“The evidence in support of a conspiracy is generally circumstantial” (Russell on Crimes, Vol. ii., 698.)
In regard to circumstantial evidence, all the best and ablest writers, ancient and modern, agree in treating it as wholly inferior in cogency, force, and effect, to direct evidence. And now for the rule that must guide the jury in all cases of reasonable doubt:—
“If evidence leave reasonable ground for doubt, the conclusion cannot be morally certain, however great may be the preponderance of probability in its favor.” (Wills on Circumstantial Evidence. Law Library, Vol. xli.)
“The burden of proof in every criminal case is on the government to prove all the material allegations in the indictment; and if, on the whole evidence, the jury have a reasonable doubt whether the defendant is guilty of the crime charged, they are bound to acquit him. If the evidence lead to a reasonable doubt, that doubt will avail in favor of the prisoner.” (1 Greenleaf, section 34—Note.)

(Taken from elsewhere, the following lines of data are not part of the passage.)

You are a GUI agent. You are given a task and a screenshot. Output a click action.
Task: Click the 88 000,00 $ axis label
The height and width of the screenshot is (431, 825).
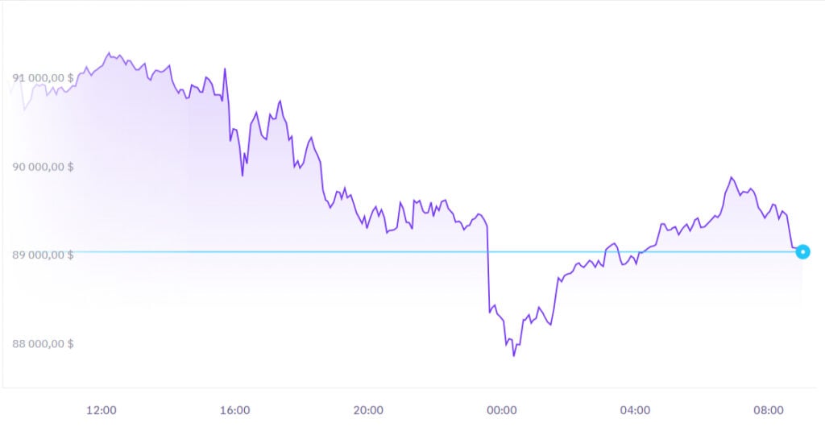[43, 343]
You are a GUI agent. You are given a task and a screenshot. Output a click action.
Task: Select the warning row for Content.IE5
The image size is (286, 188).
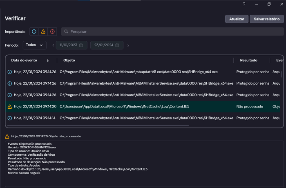pos(123,106)
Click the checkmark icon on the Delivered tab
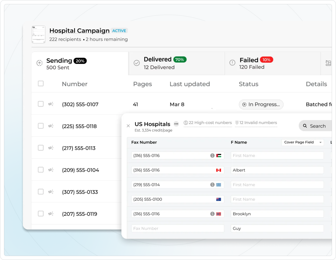Image resolution: width=336 pixels, height=260 pixels. click(x=137, y=63)
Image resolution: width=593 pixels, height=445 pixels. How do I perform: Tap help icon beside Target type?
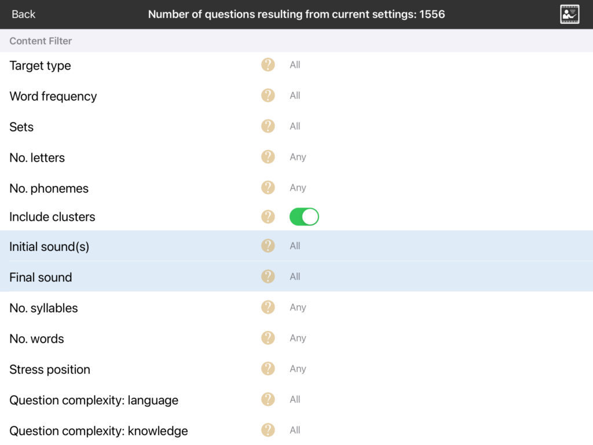(268, 65)

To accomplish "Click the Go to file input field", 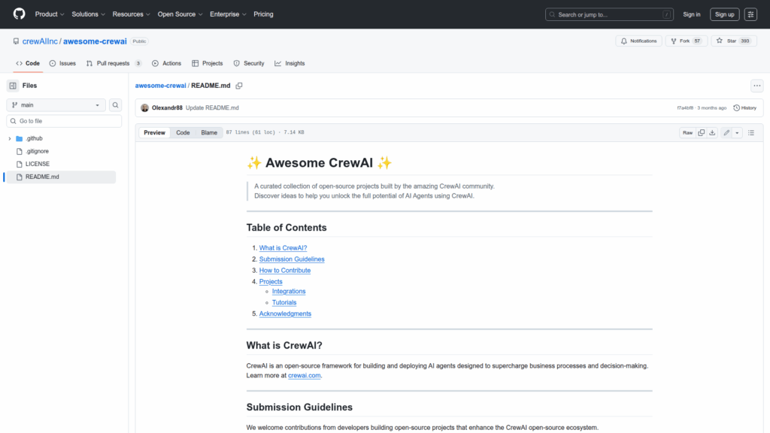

Perhaps one of the best and clearest definitions of the meaning of a “reasonable doubt” is found in an opinion given in Dr. Webster’s case by the learned and accurate Chief-Justice of Massachusetts. He said;—
“The evidence must establish the truth of the fact to a reasonable and moral certainty; a certainty that convinces and directs the understanding and satisfies the reason and judgment of those who are bound to act conscientiously upon it.” (Commonwealth versus Webster, 5 Cush., 320.)

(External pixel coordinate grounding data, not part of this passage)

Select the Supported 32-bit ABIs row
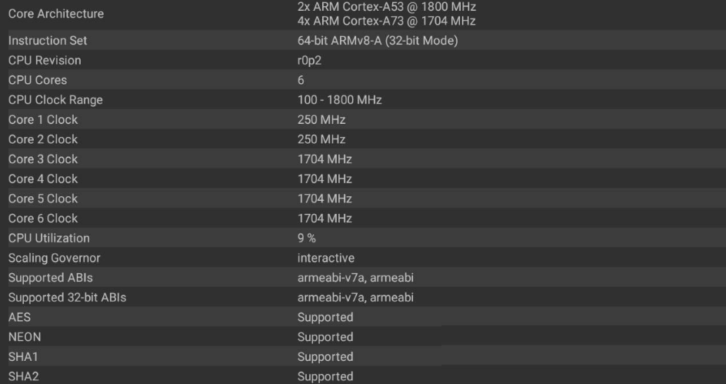Screen dimensions: 726x384 363,297
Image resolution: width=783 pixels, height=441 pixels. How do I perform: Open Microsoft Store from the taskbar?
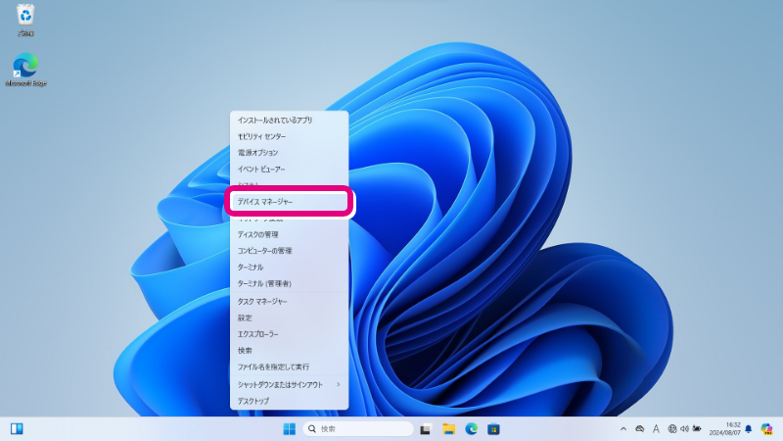point(494,429)
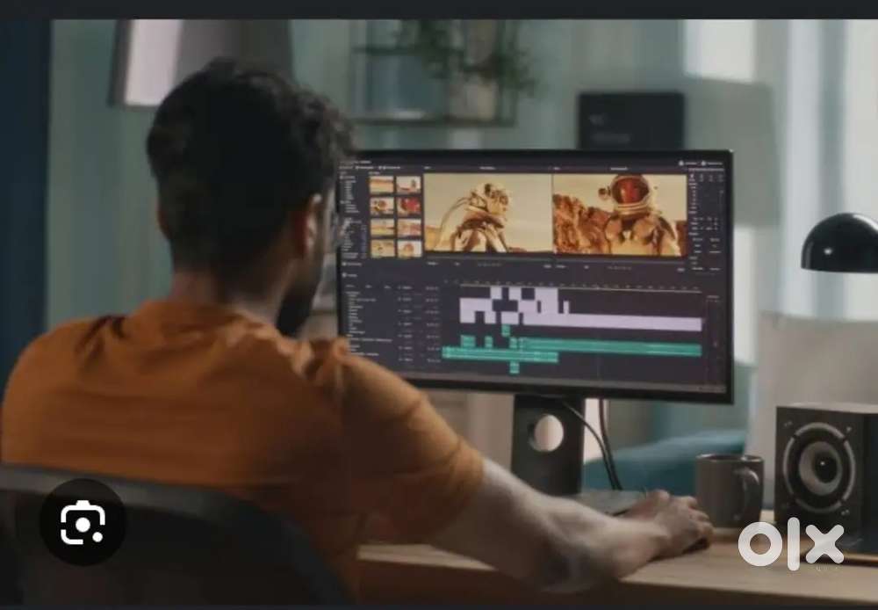The width and height of the screenshot is (878, 610).
Task: Click the OLX logo watermark
Action: coord(790,544)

Far back in the early history of English jurisprudence we find that it was considered a most serious abuse of the common law, “that justices and their officers, who kill people by false judgment, be not destroyed as other murderers, which King Alfred caused to be done, who caused forty-four justices in one year to be hanged for their false judgment. He hanged Freburne because he judged Harpin to die, whereas the jury were in doubt of their verdict; for in doubtful cases we ought rather to save than to condemn.”